-- Start --

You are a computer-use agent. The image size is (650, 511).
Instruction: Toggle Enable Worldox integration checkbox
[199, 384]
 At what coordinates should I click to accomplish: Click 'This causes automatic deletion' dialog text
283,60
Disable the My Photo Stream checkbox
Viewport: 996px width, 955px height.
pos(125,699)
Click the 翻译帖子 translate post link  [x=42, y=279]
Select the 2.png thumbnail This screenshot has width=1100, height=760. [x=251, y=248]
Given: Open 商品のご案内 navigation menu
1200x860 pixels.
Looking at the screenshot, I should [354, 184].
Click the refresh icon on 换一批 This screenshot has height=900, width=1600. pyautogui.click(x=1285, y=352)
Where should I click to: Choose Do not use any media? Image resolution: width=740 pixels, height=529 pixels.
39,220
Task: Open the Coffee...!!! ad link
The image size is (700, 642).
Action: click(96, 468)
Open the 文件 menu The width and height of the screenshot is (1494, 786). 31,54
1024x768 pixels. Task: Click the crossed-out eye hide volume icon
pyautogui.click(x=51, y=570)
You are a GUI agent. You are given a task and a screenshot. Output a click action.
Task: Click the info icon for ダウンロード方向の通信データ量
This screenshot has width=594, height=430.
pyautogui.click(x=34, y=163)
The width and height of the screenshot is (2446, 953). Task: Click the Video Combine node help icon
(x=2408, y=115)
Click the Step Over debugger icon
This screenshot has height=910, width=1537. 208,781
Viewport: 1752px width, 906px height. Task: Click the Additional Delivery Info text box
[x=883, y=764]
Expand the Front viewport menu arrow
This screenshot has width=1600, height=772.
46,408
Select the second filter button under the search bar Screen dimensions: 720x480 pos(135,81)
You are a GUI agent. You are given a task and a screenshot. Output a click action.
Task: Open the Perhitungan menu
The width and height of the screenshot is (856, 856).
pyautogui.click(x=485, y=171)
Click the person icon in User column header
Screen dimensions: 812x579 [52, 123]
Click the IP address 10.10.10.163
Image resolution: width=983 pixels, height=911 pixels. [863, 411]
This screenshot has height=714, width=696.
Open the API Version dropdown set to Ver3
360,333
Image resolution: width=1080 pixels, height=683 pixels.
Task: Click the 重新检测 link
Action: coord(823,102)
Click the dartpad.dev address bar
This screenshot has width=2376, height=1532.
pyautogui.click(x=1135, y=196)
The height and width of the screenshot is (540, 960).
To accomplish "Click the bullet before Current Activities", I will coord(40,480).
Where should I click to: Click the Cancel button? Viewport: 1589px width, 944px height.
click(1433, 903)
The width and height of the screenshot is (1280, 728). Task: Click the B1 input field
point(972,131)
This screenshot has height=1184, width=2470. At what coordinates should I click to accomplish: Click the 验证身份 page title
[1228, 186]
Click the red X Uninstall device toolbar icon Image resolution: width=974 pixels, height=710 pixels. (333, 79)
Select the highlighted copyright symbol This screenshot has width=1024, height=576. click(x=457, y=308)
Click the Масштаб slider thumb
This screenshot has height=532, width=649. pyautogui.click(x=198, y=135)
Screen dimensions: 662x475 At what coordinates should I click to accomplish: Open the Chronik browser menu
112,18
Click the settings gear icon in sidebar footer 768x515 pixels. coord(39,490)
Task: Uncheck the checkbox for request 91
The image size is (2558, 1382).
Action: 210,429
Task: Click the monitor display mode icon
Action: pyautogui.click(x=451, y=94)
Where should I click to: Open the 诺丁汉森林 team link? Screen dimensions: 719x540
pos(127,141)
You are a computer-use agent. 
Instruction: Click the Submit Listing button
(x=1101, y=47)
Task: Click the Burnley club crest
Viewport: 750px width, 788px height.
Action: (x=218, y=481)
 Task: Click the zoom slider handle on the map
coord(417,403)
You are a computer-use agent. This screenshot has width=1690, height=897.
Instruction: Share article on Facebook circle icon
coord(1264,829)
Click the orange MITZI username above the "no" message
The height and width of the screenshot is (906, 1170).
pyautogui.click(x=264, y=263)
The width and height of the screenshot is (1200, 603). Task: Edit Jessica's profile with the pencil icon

-- End --

### Problem description
Swap every "Instruction" in the lines above for "Command" and give all the lines again, otherwise unchanged.

### Solution for this exercise
You are a computer-use agent. The image size is (650, 511).
Command: Toggle Enable Worldox integration checkbox
[199, 384]
 At what coordinates should I click to accomplish: Click 'This causes automatic deletion' dialog text
283,60
Disable the My Photo Stream checkbox
Viewport: 996px width, 955px height.
pos(125,699)
Click the 翻译帖子 translate post link  [x=42, y=279]
Select the 2.png thumbnail This screenshot has width=1100, height=760. [x=251, y=248]
Given: Open 商品のご案内 navigation menu
1200x860 pixels.
Looking at the screenshot, I should [354, 184].
Click the refresh icon on 换一批 This screenshot has height=900, width=1600. pyautogui.click(x=1285, y=352)
Where should I click to: Choose Do not use any media? Image resolution: width=740 pixels, height=529 pixels.
39,220
Task: Open the Coffee...!!! ad link
The image size is (700, 642).
Action: click(96, 468)
Open the 文件 menu The width and height of the screenshot is (1494, 786). 31,54
1024x768 pixels. Task: Click the crossed-out eye hide volume icon
pyautogui.click(x=51, y=570)
You are a GUI agent. You are given a task and a screenshot. Output a click action.
Task: Click the info icon for ダウンロード方向の通信データ量
This screenshot has width=594, height=430.
pyautogui.click(x=34, y=163)
The width and height of the screenshot is (2446, 953). Task: Click the Video Combine node help icon
(x=2408, y=115)
Click the Step Over debugger icon
This screenshot has height=910, width=1537. 208,781
Viewport: 1752px width, 906px height. Task: Click the Additional Delivery Info text box
[x=883, y=764]
Expand the Front viewport menu arrow
This screenshot has width=1600, height=772.
46,408
Select the second filter button under the search bar Screen dimensions: 720x480 pos(135,81)
You are a GUI agent. You are given a task and a screenshot. Output a click action.
Task: Open the Perhitungan menu
The width and height of the screenshot is (856, 856).
pyautogui.click(x=485, y=171)
Click the person icon in User column header
Screen dimensions: 812x579 [52, 123]
Click the IP address 10.10.10.163
Image resolution: width=983 pixels, height=911 pixels. [863, 411]
This screenshot has height=714, width=696.
Open the API Version dropdown set to Ver3
360,333
Image resolution: width=1080 pixels, height=683 pixels.
Task: Click the 重新检测 link
Action: coord(823,102)
Click the dartpad.dev address bar
This screenshot has width=2376, height=1532.
pyautogui.click(x=1135, y=196)
The height and width of the screenshot is (540, 960).
To accomplish "Click the bullet before Current Activities", I will coord(40,480).
Where should I click to: Click the Cancel button? Viewport: 1589px width, 944px height.
click(1433, 903)
The width and height of the screenshot is (1280, 728). Task: Click the B1 input field
point(972,131)
This screenshot has height=1184, width=2470. At what coordinates should I click to accomplish: Click the 验证身份 page title
[1228, 186]
Click the red X Uninstall device toolbar icon Image resolution: width=974 pixels, height=710 pixels. (333, 79)
Select the highlighted copyright symbol This screenshot has width=1024, height=576. click(x=457, y=308)
Click the Масштаб slider thumb
This screenshot has height=532, width=649. pyautogui.click(x=198, y=135)
Screen dimensions: 662x475 At what coordinates should I click to accomplish: Open the Chronik browser menu
112,18
Click the settings gear icon in sidebar footer 768x515 pixels. coord(39,490)
Task: Uncheck the checkbox for request 91
The image size is (2558, 1382).
Action: 210,429
Task: Click the monitor display mode icon
Action: pyautogui.click(x=451, y=94)
Where should I click to: Open the 诺丁汉森林 team link? Screen dimensions: 719x540
pos(127,141)
You are a computer-use agent. 
Command: Click the Submit Listing button
(x=1101, y=47)
Task: Click the Burnley club crest
Viewport: 750px width, 788px height.
Action: (x=218, y=481)
 Task: Click the zoom slider handle on the map
coord(417,403)
You are a computer-use agent. This screenshot has width=1690, height=897.
Command: Share article on Facebook circle icon
coord(1264,829)
Click the orange MITZI username above the "no" message
The height and width of the screenshot is (906, 1170).
pyautogui.click(x=264, y=263)
The width and height of the screenshot is (1200, 603). Task: Edit Jessica's profile with the pencil icon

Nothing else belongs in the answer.